Work task
Among the entries below, find the lines that hold the word "computer" and report them.

Input data
______

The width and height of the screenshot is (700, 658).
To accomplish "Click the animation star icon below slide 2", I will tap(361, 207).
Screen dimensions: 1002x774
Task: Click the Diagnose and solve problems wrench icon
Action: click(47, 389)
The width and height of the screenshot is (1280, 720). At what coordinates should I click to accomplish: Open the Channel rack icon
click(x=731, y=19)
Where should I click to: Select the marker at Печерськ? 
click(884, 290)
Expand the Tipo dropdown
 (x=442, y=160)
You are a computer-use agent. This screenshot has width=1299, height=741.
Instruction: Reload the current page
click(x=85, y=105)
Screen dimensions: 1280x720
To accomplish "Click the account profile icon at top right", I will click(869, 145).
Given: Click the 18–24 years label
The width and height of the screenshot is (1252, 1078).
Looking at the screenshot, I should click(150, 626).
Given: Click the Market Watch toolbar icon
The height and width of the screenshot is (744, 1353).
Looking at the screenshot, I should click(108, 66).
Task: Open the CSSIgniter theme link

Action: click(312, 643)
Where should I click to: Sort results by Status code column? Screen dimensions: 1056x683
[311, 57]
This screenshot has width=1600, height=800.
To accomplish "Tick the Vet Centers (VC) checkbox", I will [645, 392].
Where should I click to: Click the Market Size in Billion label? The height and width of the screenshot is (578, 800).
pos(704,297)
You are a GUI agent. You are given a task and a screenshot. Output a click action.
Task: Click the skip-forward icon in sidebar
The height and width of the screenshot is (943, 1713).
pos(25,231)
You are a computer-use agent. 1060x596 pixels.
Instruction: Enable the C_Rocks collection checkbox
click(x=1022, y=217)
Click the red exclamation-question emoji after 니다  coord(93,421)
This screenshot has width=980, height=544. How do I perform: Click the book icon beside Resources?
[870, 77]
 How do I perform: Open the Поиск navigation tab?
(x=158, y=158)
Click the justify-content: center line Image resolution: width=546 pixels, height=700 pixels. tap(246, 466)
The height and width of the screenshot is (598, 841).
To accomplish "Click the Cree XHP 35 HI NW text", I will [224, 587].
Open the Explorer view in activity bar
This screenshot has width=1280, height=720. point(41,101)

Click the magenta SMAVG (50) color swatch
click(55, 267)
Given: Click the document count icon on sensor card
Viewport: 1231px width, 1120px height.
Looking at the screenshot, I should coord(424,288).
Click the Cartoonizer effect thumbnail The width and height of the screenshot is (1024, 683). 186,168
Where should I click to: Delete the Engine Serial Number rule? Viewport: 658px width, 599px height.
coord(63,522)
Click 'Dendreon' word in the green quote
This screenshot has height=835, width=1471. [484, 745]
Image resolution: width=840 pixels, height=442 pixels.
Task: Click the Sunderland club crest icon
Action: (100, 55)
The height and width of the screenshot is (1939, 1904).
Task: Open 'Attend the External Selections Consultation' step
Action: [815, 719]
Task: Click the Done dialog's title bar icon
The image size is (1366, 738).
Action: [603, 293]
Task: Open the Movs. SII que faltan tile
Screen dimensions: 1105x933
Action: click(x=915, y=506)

______

Written solution
You are a computer-use agent. This screenshot has width=1299, height=741.
You are a computer-use agent. 1060x596 pixels.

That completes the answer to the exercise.